Written request. Retype the passage of the blog post about arriving in Kona, starting with "Greetings from Kona!!" and going on through "a lot of it.".

Supplied passage.

──────────

Sunday, February 13, 2011

A thirst for Holiness, not acts of Legalism

Greetings from Kona!! I'll just jump right into it since nobody really wants the small talk ;)

To say that coming to Kona was the right decision, would be an under statement of the century. It was the best decision, the only choice... and it's one heck of a blessed decision! I've been here not even 4 full days yet, and my Paradigm's are wrecking, my boxes are being destroyed, and my heart is like a broken city being rebuilt from the ground up with the most amazing architect. I don't fully know where to begin exactly or how to describe to you what the Lord is doing right now. This is the best I can do right now as I am still processing a lot of it.

I arrive in Kona, and I am greeted by Shea, Carissa, & Aaron (All Call2All Staff). We ride to the campus. And it's almost not believable, it hasn't fully sunk in that I'm BACK. Through out the week there have been a couple instances where it's hit me that I'm in Kona again... One was drinking a glass of tap water, one was walking downtown, and one was just a realization of not necessarily that I was in Kona, but an extreme overwhelming moment when it hit me how blessed I am and how insane it is that God has chosen me to fulfill this season. So good. So the next morning those of us who arrived this week had orientation, got a little bit of our schedule, we went to our leaders house for dinner, had staff meetings, got trained in Student Services. And things were lookin' pretty good. Nothing crazy, but all so good and peaceful. Like I said in one of my facebook status', a feeling of peace has made it's home in my heart like never before in my life - and as I sit here, 4 days in, it has done nothing but intensify. Peace that surpasses all understanding! Wooohoo!!

So this weekend we had "Relationship Weekend". Brian Brent & Andy Bird headed most of it up, and then Amy Sollars and Lindy Conant ending it. Everything in me has begun to shift. Revelations have been poured over my heart. I cannot tell you the last time I was this excited about Jesus in MY life. Not what He wanted to do in the future, but just the closeness of His spirit over me. So many things sunk into my heart this weekend. Here are just a couple bullet points that began to take root in my heart.

──────────

[Entries for locating text and elements]

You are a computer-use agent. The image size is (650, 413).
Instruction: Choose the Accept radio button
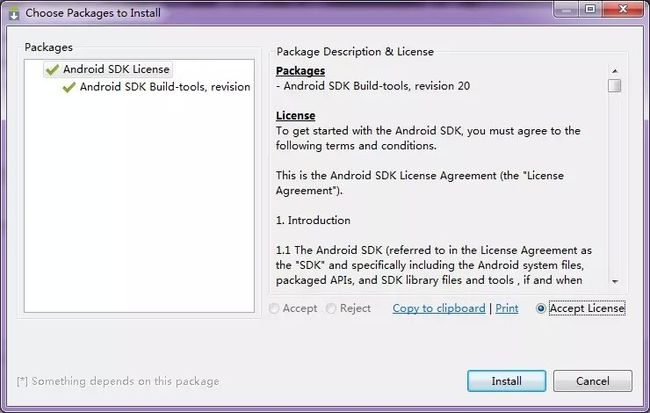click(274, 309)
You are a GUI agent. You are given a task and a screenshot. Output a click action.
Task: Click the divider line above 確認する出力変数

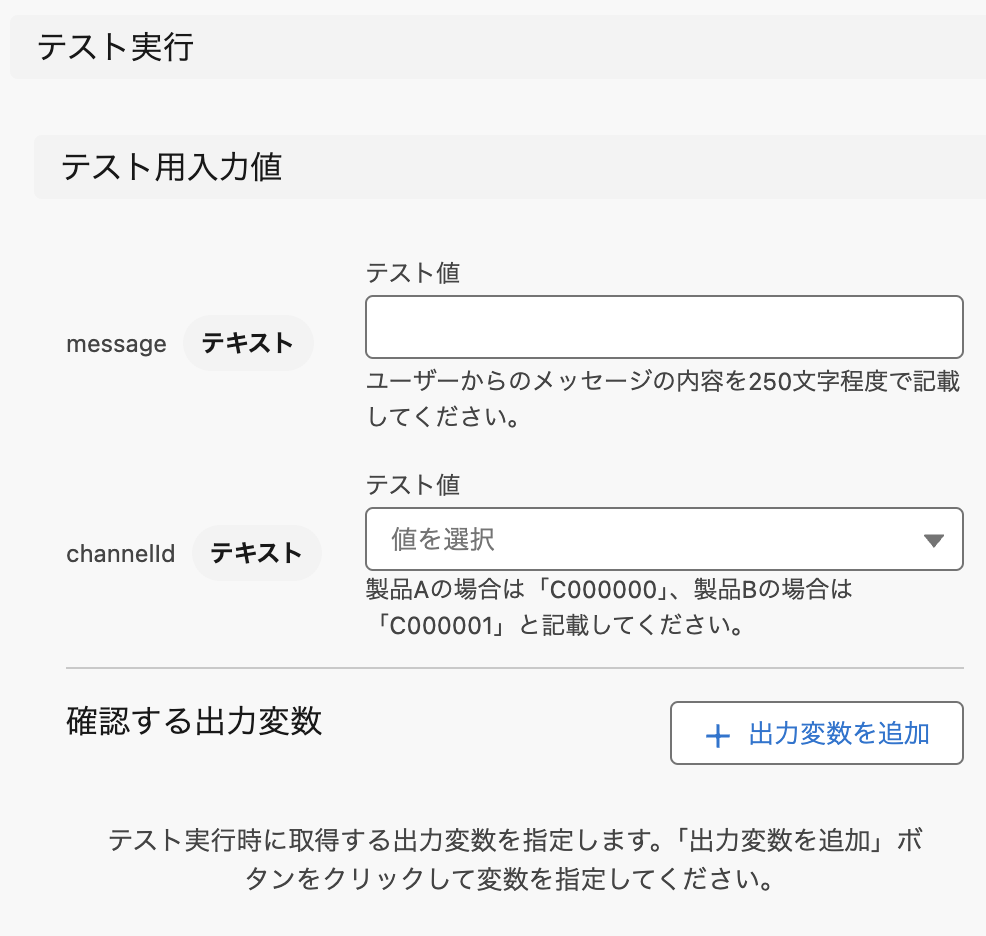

──────────

Problem solution.
Greetings from Kona!! I'll just jump right into it since nobody really wants the small talk ;)

To say that coming to Kona was the right decision, would be an under statement of the century. It was the best decision, the only choice... and it's one heck of a blessed decision! I've been here not even 4 full days yet, and my Paradigm's are wrecking, my boxes are being destroyed, and my heart is like a broken city being rebuilt from the ground up with the most amazing architect. I don't fully know where to begin exactly or how to describe to you what the Lord is doing right now. This is the best I can do right now as I am still processing a lot of it.